OBJECTIVE: The aim of this systematic review was to assess the transverse skeletal effects of rapid maxillary expansion (RME) in pre and post-pubertal subjects. MATERIAL AND METHODS: Five databases were searched till May 2018; Pubmed, Cochrane, Scopus, Lilacs and Web of science in addition to the manual search of other sources. There were no language restrictions. Methodological Index for Non-Randomized Studies MINORS was used to assess the quality and risk of bias of the trials included. RESULTS: Six studies were finally included in the qualitative analysis. A meta-analysis wasn’t performed due to the heterogeneity of methodologies and outcomes.
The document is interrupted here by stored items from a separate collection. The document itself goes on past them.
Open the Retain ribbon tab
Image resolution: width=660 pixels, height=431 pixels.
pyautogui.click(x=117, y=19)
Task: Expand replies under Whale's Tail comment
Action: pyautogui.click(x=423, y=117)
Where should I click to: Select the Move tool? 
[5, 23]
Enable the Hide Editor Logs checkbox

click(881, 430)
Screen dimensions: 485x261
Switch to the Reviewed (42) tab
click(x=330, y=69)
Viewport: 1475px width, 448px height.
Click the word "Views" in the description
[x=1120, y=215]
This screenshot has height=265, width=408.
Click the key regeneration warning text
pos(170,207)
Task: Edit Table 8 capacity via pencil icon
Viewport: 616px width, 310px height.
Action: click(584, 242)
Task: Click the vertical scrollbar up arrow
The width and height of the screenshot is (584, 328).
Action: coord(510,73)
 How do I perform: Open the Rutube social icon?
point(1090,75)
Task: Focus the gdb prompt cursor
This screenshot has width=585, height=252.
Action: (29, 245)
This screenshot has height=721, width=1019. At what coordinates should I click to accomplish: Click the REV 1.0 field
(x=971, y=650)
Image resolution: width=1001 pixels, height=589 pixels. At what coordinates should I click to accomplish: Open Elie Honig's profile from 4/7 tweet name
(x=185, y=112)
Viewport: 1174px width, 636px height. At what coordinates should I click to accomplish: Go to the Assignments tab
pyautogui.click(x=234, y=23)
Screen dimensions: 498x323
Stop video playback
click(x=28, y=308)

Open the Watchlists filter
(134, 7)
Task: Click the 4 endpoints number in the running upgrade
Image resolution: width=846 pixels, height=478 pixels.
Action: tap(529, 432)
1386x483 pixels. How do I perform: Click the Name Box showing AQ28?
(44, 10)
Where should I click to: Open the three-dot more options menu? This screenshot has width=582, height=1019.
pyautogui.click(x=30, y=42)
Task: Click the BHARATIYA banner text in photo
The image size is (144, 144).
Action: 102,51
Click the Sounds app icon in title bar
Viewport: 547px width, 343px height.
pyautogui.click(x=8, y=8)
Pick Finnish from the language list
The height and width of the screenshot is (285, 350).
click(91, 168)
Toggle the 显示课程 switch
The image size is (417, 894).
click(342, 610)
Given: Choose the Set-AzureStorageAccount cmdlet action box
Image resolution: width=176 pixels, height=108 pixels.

All of the included studies showed drawbacks in their structure yielding weak evidence. On the short term, RME caused an increase in the maxillary and lateral-nasal widths in pre-pubertal subjects by 3.4 mm and 3.3 mm, and by 2.8 and 2.2 mm respectively in post-pubertal subjects. Although statistically insignificant, the maxillary width increase was more than that of the post-pubertal subjects by 0.6 mm. Over the long term, expansion produced permanent increases in the transverse dimensions of both the dento-alveolar and skeletal components of the maxilla and circum-maxillary structures in pre-pubertal subjects. The post-pubertal subjects presented with a statistically significant increase only in the later-nasal width by 1.3 mm than the untreated controls with no permanent increase in the skeletal maxillary width. CONCLUSION: The literature is very deficient regarding the use of skeletal age as a reference in the treatment of skeletal crossbites using RME. Only weak evidence exists supporting the increased maxillary and lateral-nasal widths after tooth-tissue borne RME in pre-pubertal subjects, with these effects being less in the post-pubertal ones.